在Replicate上运行Dreambooth训练

对于Dreambooth训练，选择使用Replicate。Replicate对于这样的项目很好，因为它最大限度地减少了摸索云GPU和手动安装和设置一切的痛苦。只需发送一个HTTP请求，而不必考虑GPU或在完成后终止实例的问题。Replicate有一个半文档化的Dreambooth训练API，在本文中有所描述。

如果喜欢冒险并且想深入研究，建议尝试一下@TheLastBen的这套快速-稳定-扩散的google colab笔记本。他们有一个用于训练Dreambooth模型并快速启动Automatic1111 Stable Diffusion网络界面的笔记本。

按照Replicate Dreambooth文档的博文，制作了一个带有一些硬编码输入的快速一次性bash脚本。

下面是queso-1.5.sh bash脚本，它只是从Replicate博客上复制粘贴过来的。

这个脚本从开始运行到结束需要30-40分钟，所以可以休息一下，和一个毛茸茸的朋友去散步。不幸的是，更多的训练步骤意味着更多的训练时间，而4000步是很多的。

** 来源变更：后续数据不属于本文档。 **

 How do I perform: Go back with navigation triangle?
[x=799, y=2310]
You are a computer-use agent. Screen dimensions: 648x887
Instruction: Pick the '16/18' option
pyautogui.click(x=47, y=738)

可以注意到在JSON请求正文中有一个model字段。一旦训练工作完成，一个私有的复制模型将在https://replicate.com/jakedahn/queso-1-5（本文的模型是私有的，所以它将返回404）这样的URL上创建。一旦这个模型被创建，就可以通过Replicate Web UI或通过Replicate API生成图像。

#!/bin/bash

curl -X POST \
    -H "Authorization: Token $REPLICATE_API_TOKEN" \
    -H "Content-Type: application/json" \
    -d '{
            "input": {
                "instance_prompt": "a photo of a qdg dog",
                "class_prompt": "photograph of a golden retriever dog, 4k hd, high detail photograph, sharp lens, realistic, highly detailed, fur",
                "instance_data": "https://shruggyface.s3-us-west-2.amazonaws.com/queso-2023-transparent-all.zip",
                "max_train_steps": 4000
            },
            "model": "jakedahn/queso-1-5", # The dreambooth model will be added to your Replicate account at this URL. Replace "jakedahn" with your username...
            "trainer_version": "cd3f925f7ab21afaef7d45224790eedbb837eeac40d22e8fefe015489ab644aa",
            "webhook_completed": "https://abc123.m.pipedream.net/queso-1-5"
        }' \
    https://dreambooth-api-experimental.replicate.com/v1/trainings

然后如下所示运行它：

REPLICATE_API_TOKEN=your-token-here ./queso-1-5.sh

分解输入

这个脚本中的输入定义了Dreambooth模型的训练方式，它们很重要。

instance_prompt：实例提示有点像一个示例提示，如果想得到模型主体的图像，就会使用它。建议的格式是 a [identifier] [class noun]。如果希望identifier成为一个独特的“令牌”，这意味着它应该是3-4个字母，而不应该是一个词。听说有些人有更适合他们的特定令牌，对他们来说效果更好，本文选择了qdg。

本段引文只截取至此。